Intel officials may have been pleased that Microsoft lowered standards for obtaining the company’s Windows Vista Capable logo program sticker, but the same can’t be said about HP’s execs.
According to previously unseen e-mails unsealed late Friday by the judge in the ongoing class action lawsuit against Microsoft, HP (NYSE: HPQ) executives were hopping mad about Microsoft’s (NASDAQ: MSFT) decision to certify computers running Intel’s 915 graphics chipset as capable of running Vista. The chipset was not capable of supporting Windows Vista’s new device driver model.
“I can’t be more clear than to say you not only let us down by reneging on your commitment to stand behind the [device driver model] requirement, you have demonstrated a complete lack of commitment to HP as a strategic partner and cost us a lot of money in the process,” said one e-mail from Richard Walker, the senior vice president of HP’s consumer business unit, to Jim Allchin and Kevin Johnson. At the time, the two were co-presidents of Microsoft’s platforms and services unit, which oversaw Vista.
The disclosures were just the latest in the case. On Thursday, federal judge Marsha Pechman, unsealed more than 30 pages of other previously sealed filings and e-mails that, the plaintiffs state, show that Microsoft relaxed the technical standards in order to help out Intel and some PC makers who were using the less capable chipset.
The lowering of certification requirements meant that PC makers could sell PCs that could not run Vista’s new user interface, known as Aero Glass, not even if they were later upgraded. That constituted a deliberate attempt by Microsoft to fool consumers into buying PCs that could not run the “full” version of Vista, according to the plaintiffs in the lawsuit.
What that did, according to e-mails from Walker to senior Microsoft executives, was undercut more than a year of development that HP’s developers had slogged through in order to support Vista on higher-end PCs that did properly support the driver model. Buckling to Intel’s requests undercut HP’s work to gain a strategic advantage against other PC makers who had not made that same investment.
Misleading consumers?
In short, consumers confronted with the choice of buying a more expensive HP that had the Vista Capable sticker or a less expensive PC from a competitor with the same sticker would be mislead into thinking the two systems were equivalent – graphically speaking. That, the plaintiff’s say, was far from the truth.
HP’s Walker was livid, as is clear from the tone of his e-mails.

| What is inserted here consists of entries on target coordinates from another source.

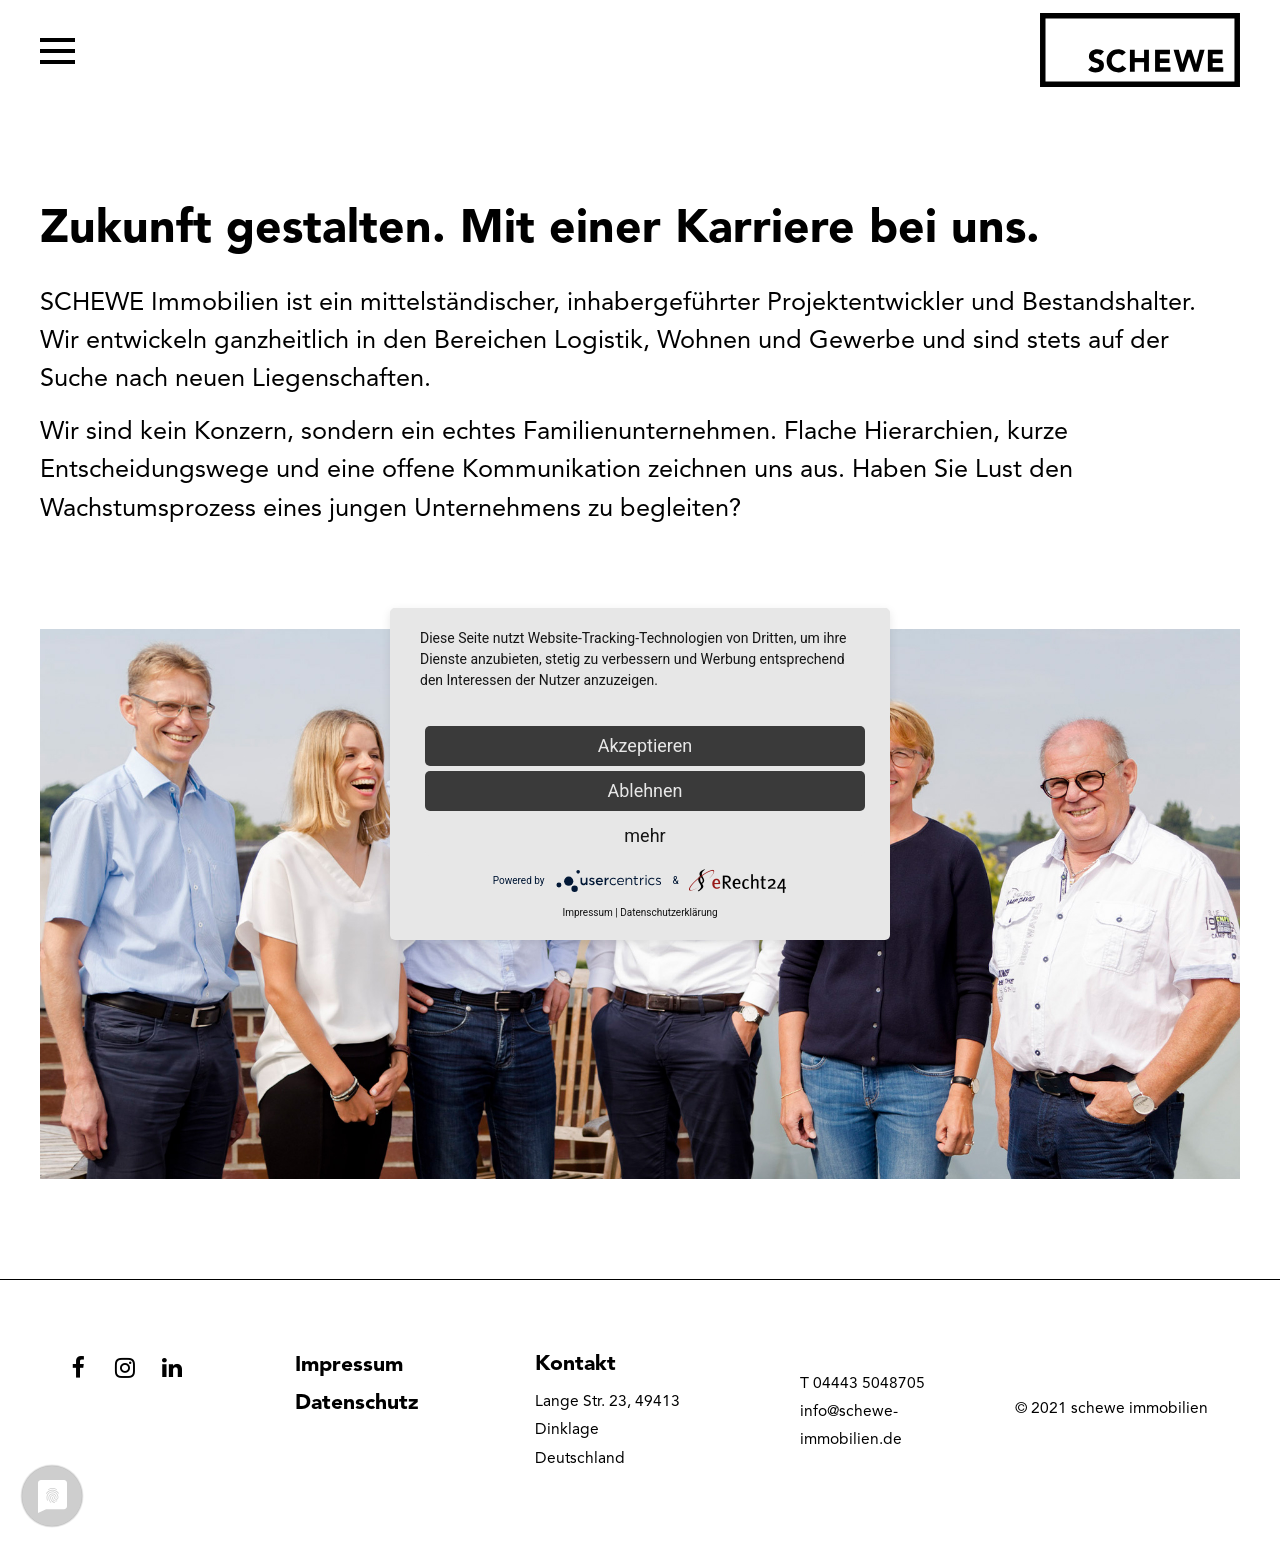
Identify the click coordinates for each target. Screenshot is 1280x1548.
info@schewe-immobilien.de (851, 1426)
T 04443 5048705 (862, 1384)
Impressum (349, 1365)
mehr (644, 835)
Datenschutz (357, 1403)
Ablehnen (644, 790)
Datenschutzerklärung (668, 912)
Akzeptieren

“Your credibility is severely damaged in my organization, I have engineers who’ve worked their tails off to qualify new platforms to support [Vista’s device driver model] who are wondering why they put so much effort in when Microsoft changed the rules at the last minute and didn’t even consult us before making the announcement,” Walker said, adding that HP is Microsoft’s largest PC manufacturing partner.